EXERCISE INPUTS:
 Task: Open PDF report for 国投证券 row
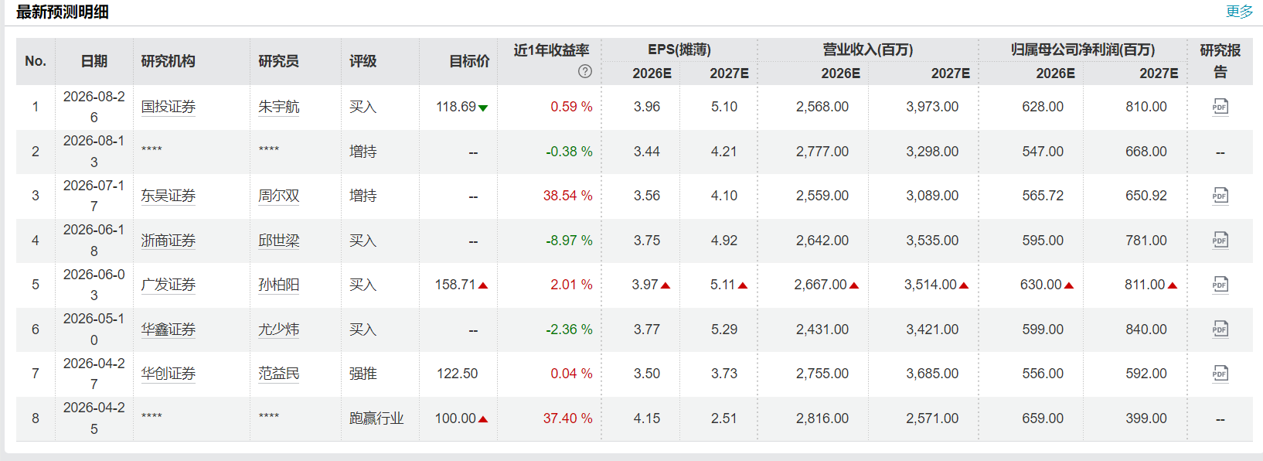(x=1220, y=107)
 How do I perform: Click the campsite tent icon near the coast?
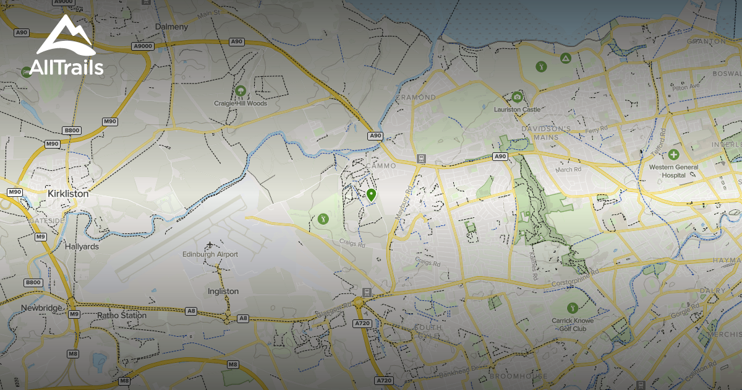[565, 59]
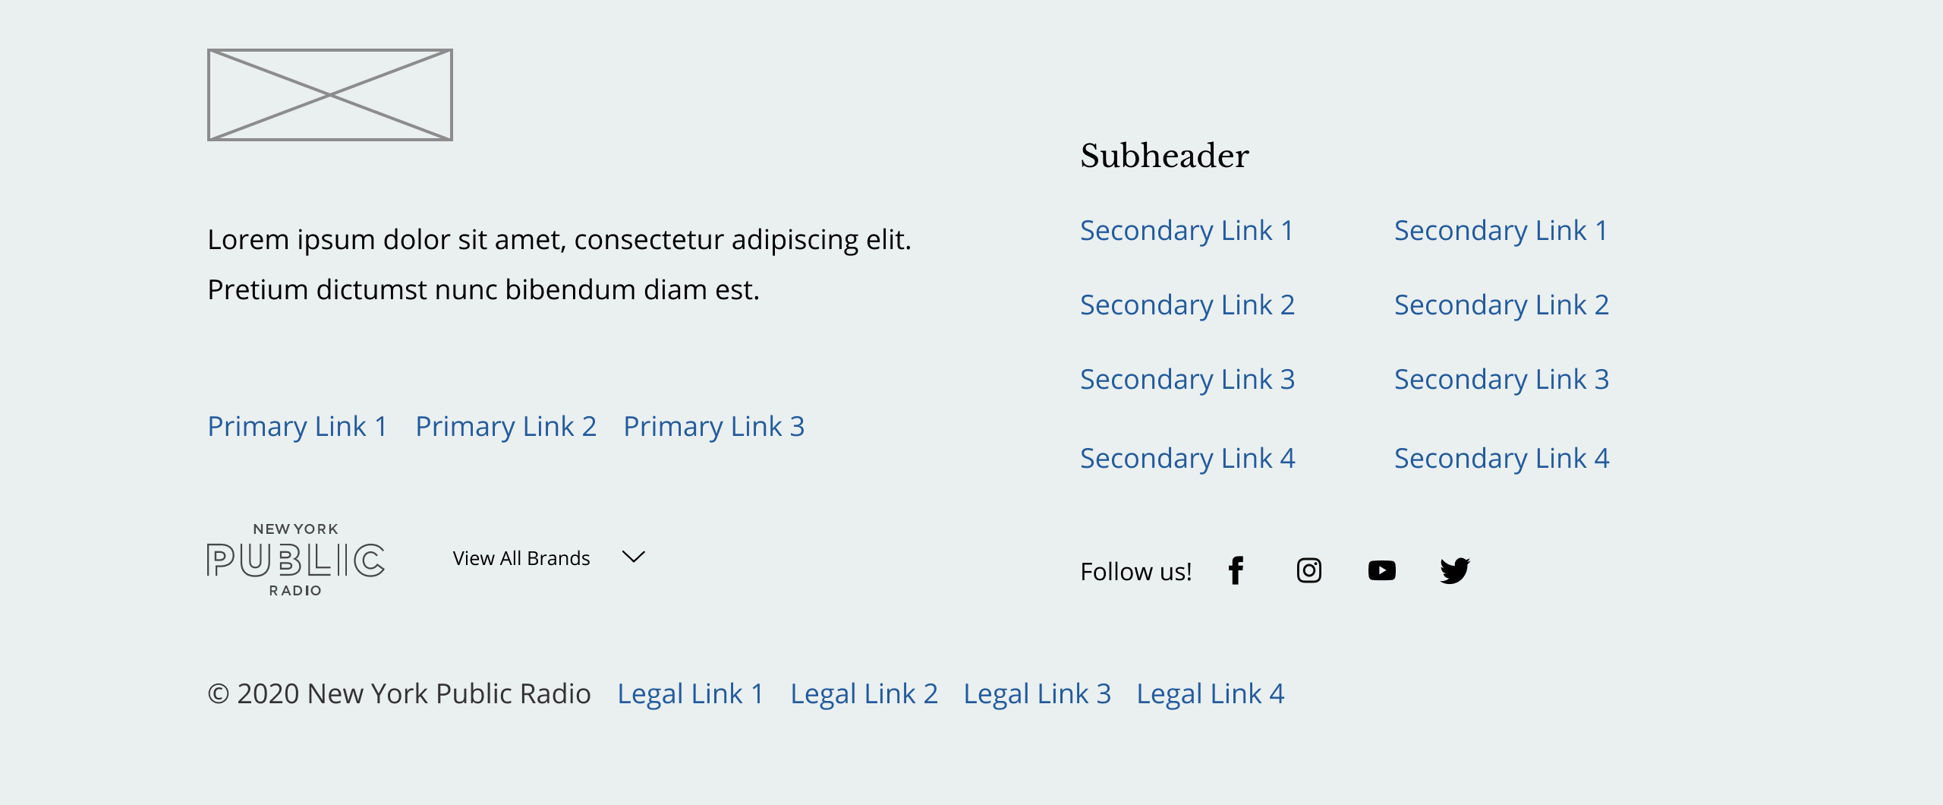Open the Twitter bird icon
The image size is (1943, 805).
pyautogui.click(x=1454, y=570)
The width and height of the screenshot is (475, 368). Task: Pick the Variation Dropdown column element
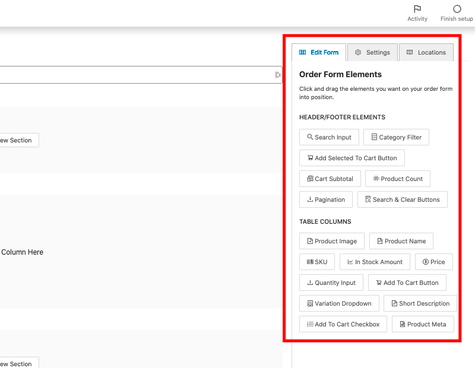click(x=339, y=303)
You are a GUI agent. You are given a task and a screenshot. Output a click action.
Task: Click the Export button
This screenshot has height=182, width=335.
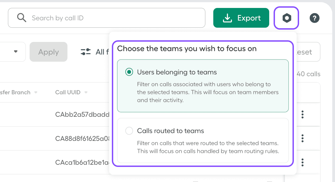click(x=241, y=18)
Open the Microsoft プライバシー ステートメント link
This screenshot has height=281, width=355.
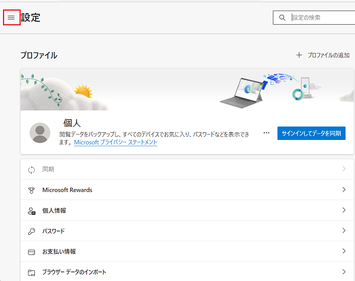(115, 142)
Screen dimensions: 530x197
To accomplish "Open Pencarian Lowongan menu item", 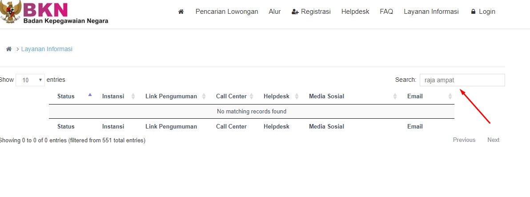I will click(227, 12).
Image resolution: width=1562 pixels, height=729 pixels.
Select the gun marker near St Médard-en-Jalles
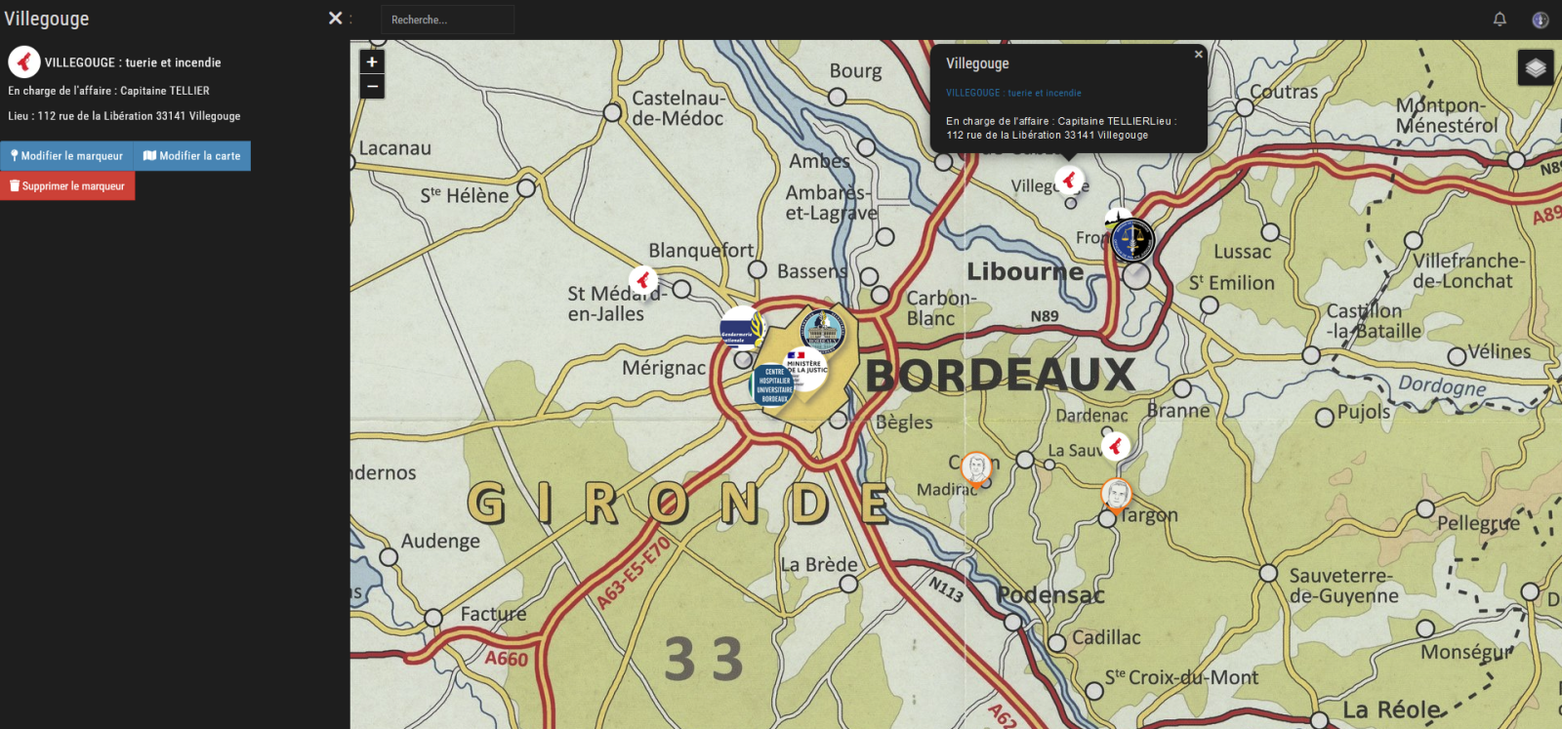coord(642,280)
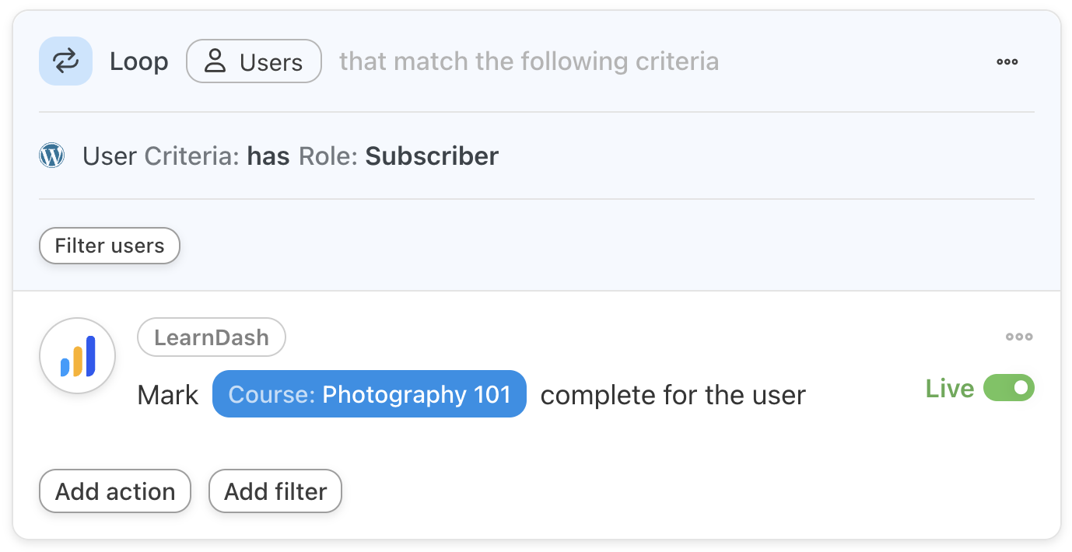Click the bold Subscriber role value
The image size is (1072, 552).
432,156
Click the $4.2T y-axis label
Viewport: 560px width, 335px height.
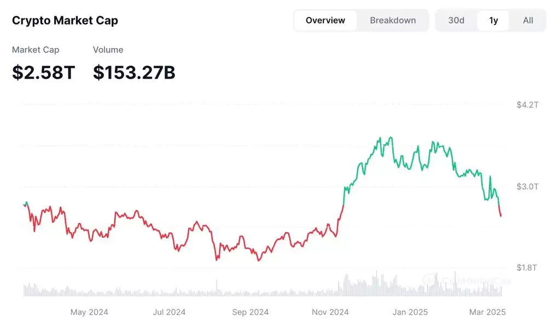[527, 105]
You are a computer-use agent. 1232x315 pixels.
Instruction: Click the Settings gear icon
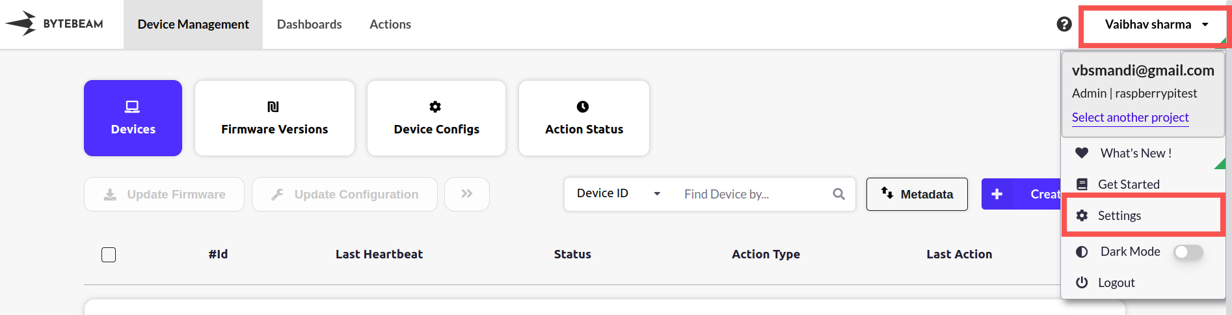(1082, 215)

WHAT TO DO: Search the listing above for lines containing "pixels", and copy them.

EXERCISE RESPONSE:
Image resolution: width=1562 pixels, height=729 pixels.
You are a computer-use agent. 1232x315 pixels.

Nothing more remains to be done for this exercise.